**Défi 1**
Relevez toutes les désignations de résolution d'image citées dans la discussion sur la résolution de l'Apple TV, chacune une seule fois.
**Défi 2**
Poursuivez la discussion sur la résolution de l'Apple TV après son dernier message.

**Source**

※ ※ ※

# Résolution Apple TV2



## stéphane83 (3 Janvier 2012)

Salut,
J'avoue ne pas tout comprendre :
Sur le dernier spécial SVM MAC, ils évoquent et comparent les Apple TV et précisent que la dernière supporte la Full HD.
De surcroit la première (avec DD) est d'une résolution de 720p...

Ils me semblent qu'en fait ce soit l'inverse?
Merci pour vos précisions.


----------



## Odissine (6 Janvier 2012)

Pour ma part ... la dernière (Apple TV 2) est en 720p ... en revanche je peut pas te dire si l'autre l'était ou pas déjà.
Attendons l'Apple TV 3 qui sera je l'espère en Full HD  mais ceci dit 720p, 1080P ... la différence est minime quand il s'agit de flux en streaming , comparé a la PS3 qui via PS3 Media Server permet aussi de lire les flux HD en streaming ... honnêtement la différence est pas flagrante !

※ ※ ※

**Données brutes**
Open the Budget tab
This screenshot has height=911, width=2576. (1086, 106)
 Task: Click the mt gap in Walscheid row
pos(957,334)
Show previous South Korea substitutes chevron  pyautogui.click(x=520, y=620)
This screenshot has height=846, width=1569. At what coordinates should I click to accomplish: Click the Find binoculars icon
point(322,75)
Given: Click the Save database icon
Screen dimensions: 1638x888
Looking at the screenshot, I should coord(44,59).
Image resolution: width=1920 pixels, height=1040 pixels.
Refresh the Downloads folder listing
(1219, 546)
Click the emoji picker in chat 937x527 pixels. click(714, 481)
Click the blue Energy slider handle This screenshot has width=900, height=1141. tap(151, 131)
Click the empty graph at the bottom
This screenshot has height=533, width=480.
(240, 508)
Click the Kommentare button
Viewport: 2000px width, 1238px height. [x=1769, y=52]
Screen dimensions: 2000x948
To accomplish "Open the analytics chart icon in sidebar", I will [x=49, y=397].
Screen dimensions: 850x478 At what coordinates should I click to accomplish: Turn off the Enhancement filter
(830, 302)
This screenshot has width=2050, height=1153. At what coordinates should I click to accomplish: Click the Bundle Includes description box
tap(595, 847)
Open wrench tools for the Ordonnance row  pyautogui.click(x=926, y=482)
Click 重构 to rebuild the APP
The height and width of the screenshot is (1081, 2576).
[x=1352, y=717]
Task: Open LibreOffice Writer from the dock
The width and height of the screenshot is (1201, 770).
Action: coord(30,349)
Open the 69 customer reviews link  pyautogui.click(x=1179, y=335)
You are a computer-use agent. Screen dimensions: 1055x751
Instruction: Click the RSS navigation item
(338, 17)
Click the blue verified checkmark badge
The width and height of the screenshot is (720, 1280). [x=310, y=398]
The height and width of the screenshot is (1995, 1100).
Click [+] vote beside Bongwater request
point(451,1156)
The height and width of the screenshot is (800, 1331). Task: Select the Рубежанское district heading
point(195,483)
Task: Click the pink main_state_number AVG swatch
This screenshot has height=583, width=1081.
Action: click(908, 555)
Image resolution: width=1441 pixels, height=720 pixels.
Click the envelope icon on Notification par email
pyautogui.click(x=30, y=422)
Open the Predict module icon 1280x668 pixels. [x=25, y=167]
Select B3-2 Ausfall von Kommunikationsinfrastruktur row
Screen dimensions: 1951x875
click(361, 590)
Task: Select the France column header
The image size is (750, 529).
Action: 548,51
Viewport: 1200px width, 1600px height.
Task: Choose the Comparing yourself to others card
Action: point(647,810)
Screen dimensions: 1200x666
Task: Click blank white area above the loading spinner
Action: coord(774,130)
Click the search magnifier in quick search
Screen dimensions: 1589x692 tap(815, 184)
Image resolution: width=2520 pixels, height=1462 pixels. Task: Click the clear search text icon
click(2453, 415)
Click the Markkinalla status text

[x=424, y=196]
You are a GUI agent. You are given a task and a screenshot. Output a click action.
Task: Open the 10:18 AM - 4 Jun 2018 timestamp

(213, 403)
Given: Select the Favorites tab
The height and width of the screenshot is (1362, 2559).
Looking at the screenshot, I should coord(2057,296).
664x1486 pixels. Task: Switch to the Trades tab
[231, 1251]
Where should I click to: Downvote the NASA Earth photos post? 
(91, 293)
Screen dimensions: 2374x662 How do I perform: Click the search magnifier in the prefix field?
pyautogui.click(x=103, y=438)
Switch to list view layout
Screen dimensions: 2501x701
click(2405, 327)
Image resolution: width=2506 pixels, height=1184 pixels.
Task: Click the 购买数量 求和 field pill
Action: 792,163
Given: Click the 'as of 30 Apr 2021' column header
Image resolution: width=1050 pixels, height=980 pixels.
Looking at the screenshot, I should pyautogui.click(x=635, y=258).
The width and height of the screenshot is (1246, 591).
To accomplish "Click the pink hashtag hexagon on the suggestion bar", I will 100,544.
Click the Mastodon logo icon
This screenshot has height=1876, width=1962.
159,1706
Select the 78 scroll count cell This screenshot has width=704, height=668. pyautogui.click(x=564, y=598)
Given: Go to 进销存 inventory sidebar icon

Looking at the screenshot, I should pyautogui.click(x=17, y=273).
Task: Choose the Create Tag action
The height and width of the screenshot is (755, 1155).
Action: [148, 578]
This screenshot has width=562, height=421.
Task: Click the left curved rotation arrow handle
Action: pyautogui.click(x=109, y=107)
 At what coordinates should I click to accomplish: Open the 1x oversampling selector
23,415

※ ※ ※

**Réponse finale 1**
- Full HD
- 720p
- 1080P

**Réponse finale 2**
----------



## stéphane83 (6 Janvier 2012)

Merci pour ta réponse.
J'espere aussi que la future sera en full hd ne serait ce que pour avoir une résolution commune pour chaque appareil et éviter les conversions différentes.

Par contre, je trouve qu'il y a toute de même une différence entre la Full HD et le 720p.

Entre un Bluray (Full HD) et un vidéo 720p la différence est flagrante.

Après si la TV n'est qu'une HD ready et non Full HD c'est sûr qu'il n'y a aucune différence.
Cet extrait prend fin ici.